While he doesn’t deny that this is true in many cases, Freiman says that from his perspective very often the opposite is true.  He writes, “Immorality is frequently motivated by a readiness to conform to law and convention in opposition to our own values.  In these cases, it’s not that we care too little about others; it’s that we care too much.  More specifically, we care too much about how we stack up in the eyes of others. … We ‘go along to get along’ in defiance of what we really value or believe because we don’t want any trouble.”

  • ·    Someone tells a dirty or bigoted joke at work.  You really don’t think it’s funny, but everyone else seems to, so you find yourself laughing along with them.  You want to fit in.
  • ·       You’re in school one day and a controversial subject comes up (abortion, homosexual activity, transgenderism—something along those lines), and even though you believe that it’s wrong, you find yourself supporting it because the majority of the other students in the class are supporting it.  You want to fit in.
  • ·       You’re a teenager, and you start abusing alcohol because all your friends are abusing alcohol.  You want to fit in.
  • ·        You’re with a group of people who are trashing somebody they don’t like, and you find yourself nodding your head in agreement—even though you have nothing against the person they’re talking about.  You want to fit in.

“The desire to fit in is the root of almost all wrongdoing.”

This is a desire, my brothers and sisters, that we have to try to be aware of in ourselves, because under certain circumstances it can affect all of us by leading us into temptation (as I hopefully made clear by the four examples I just shared with you).

Now, to be sure, this “desire to fit in” can also be a good thing at times: specifically, when we desire to “fit in” with the saints and with those who are practicing virtue.  As the old song puts it, “O Lord I long to be in that number when the saints go marching in.”

That’s a good desire.

But all too often the desire to fit in is of this other kind, this bad kind. 

In its extreme form, of course, it can be incredibly destructive.  This is what we see in gangs today—like MS-13: young men, who desperately want to fit in, will rape and kill and do almost anything to be initiated into the group.  This is what we saw during the Second World War in Nazi Germany: seemingly ordinary people who were willing to do horrific things to Jews and others—so that they could fit in with the evil people who were in power.

The desire to fit in was at the root of much of the evil that was done during the Holocaust.

I mention all this today because this weekend we celebrate a feast in honor of St.
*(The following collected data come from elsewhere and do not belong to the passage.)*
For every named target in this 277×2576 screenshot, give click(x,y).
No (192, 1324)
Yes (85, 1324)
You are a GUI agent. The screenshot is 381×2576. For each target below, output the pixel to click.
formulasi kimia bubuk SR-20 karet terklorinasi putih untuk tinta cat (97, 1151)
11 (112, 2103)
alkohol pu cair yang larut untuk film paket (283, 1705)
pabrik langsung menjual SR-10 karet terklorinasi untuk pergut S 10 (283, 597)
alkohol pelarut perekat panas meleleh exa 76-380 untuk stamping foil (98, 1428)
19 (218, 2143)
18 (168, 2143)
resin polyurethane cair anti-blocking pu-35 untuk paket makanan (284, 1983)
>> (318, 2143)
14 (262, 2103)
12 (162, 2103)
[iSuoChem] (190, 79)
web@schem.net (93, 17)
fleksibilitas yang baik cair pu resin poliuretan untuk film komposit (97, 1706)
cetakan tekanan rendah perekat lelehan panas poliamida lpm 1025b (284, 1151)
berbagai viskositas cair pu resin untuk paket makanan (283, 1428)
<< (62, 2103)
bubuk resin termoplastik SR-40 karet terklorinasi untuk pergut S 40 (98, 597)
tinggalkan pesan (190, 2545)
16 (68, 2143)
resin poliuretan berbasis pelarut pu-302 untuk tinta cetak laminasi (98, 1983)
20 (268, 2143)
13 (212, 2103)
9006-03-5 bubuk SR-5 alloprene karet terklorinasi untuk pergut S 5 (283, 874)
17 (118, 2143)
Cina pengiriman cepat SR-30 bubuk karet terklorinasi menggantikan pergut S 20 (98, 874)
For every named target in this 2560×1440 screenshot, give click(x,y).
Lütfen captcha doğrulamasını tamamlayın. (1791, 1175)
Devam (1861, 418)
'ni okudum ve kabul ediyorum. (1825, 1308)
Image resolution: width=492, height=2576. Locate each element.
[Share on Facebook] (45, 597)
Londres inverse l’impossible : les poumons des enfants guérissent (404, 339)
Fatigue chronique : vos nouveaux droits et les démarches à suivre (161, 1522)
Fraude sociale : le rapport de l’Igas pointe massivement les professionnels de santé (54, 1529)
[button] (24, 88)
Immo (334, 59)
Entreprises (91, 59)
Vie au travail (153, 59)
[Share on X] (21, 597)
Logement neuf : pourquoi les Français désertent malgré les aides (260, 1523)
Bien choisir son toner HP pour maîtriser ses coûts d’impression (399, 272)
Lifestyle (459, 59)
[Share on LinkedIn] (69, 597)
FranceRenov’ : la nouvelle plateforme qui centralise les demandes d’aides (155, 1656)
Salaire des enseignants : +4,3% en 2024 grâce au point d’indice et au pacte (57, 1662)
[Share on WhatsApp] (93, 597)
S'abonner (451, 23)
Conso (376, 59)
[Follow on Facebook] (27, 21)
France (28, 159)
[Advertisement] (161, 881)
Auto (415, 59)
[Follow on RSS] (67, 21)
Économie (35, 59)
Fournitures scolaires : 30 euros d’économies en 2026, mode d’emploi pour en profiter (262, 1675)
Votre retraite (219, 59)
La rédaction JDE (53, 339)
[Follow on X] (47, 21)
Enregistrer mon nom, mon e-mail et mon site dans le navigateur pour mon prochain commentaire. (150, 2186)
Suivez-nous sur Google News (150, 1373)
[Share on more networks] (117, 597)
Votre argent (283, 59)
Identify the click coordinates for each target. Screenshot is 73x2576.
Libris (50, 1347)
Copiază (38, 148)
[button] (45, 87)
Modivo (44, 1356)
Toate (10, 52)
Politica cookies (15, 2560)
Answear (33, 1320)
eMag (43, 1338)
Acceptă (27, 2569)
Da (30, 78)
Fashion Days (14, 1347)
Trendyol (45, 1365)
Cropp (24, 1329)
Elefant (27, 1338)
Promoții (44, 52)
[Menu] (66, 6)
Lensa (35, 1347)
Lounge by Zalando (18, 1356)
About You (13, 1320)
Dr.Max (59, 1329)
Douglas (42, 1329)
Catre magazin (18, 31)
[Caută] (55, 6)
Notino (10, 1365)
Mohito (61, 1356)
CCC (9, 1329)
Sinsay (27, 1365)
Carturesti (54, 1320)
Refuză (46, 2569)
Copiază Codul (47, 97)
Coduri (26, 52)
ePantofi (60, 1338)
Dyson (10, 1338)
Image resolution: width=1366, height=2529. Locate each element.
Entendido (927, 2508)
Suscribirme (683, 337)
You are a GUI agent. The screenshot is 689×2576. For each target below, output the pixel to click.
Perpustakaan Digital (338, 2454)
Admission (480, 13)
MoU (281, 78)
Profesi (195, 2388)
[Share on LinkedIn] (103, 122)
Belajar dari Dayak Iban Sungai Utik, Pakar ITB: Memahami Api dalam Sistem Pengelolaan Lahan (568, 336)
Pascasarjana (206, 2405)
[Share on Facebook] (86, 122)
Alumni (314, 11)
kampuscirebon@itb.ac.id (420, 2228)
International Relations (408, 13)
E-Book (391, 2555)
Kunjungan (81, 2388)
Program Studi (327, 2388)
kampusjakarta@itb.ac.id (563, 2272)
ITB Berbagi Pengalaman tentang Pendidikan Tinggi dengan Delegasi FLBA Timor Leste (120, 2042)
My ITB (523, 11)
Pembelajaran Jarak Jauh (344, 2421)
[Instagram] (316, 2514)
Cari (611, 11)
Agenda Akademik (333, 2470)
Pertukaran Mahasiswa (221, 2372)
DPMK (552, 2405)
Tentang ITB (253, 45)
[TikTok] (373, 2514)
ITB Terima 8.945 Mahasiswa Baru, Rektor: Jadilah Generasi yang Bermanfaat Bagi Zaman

John the Baptist.  One of the reasons why John the Baptist is a saint, one of the reasons why Jesus called him “the greatest man ever born of woman,” is that, when it came to evil, he had no desire to “fit in.”  Ever.

He didn’t have the desire to fit in, for example, with the materialists of his day.  The Bible tells us that John wore a garment of camel’s hair (which doesn’t sound very fashionable—or comfortable!—to me).  And he lived out in the desert on a diet of grasshoppers and wild honey.  (The wild honey I could deal with; the grasshoppers—I don’t think so!)

Obviously, John was not concerned with getting rich and living a lavish lifestyle.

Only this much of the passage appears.